Below this line is a set of entries; quote exactly the lines from the line that contains "The width and height of the screenshot is (575, 205)." to the line that contains "Switch to the TAGGED tab", both lines included.

#### Material supplied
□ □ □ □ □

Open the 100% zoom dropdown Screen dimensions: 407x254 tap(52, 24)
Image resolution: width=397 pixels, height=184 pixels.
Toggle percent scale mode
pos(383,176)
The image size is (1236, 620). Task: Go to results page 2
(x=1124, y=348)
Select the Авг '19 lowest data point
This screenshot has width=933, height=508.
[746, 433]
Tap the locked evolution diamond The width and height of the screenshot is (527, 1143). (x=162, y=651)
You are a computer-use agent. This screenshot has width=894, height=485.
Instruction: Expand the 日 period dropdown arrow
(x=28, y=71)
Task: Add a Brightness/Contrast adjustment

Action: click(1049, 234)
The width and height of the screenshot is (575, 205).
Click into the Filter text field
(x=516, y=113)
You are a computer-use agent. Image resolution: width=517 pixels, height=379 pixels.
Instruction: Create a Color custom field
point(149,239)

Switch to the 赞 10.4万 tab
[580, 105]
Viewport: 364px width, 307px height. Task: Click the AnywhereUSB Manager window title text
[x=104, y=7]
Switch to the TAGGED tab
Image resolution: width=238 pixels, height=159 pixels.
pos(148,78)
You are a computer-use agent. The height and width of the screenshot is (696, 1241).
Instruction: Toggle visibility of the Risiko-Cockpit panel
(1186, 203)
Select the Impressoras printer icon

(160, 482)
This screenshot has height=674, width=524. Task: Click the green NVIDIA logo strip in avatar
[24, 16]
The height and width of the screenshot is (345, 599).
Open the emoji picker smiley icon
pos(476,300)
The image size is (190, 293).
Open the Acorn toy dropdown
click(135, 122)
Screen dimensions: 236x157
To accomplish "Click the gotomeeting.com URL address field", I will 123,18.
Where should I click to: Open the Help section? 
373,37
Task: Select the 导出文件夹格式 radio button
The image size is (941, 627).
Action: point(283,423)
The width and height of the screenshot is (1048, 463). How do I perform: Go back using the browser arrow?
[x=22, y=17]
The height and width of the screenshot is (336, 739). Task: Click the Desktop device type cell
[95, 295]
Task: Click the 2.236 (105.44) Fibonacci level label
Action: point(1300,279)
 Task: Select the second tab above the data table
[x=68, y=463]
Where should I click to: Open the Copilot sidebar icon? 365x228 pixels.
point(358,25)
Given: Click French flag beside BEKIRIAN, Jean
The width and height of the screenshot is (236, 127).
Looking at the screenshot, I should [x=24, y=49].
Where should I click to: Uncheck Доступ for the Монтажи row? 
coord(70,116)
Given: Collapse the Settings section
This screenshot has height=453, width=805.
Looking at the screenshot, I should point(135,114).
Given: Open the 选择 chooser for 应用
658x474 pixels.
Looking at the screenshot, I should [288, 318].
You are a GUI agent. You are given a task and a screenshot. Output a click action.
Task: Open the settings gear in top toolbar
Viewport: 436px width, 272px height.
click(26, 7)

□ □ □ □ □

#### Exercise answer
The width and height of the screenshot is (575, 205).
Click into the Filter text field
(x=516, y=113)
You are a computer-use agent. Image resolution: width=517 pixels, height=379 pixels.
Instruction: Create a Color custom field
point(149,239)

Switch to the 赞 10.4万 tab
[580, 105]
Viewport: 364px width, 307px height. Task: Click the AnywhereUSB Manager window title text
[x=104, y=7]
Switch to the TAGGED tab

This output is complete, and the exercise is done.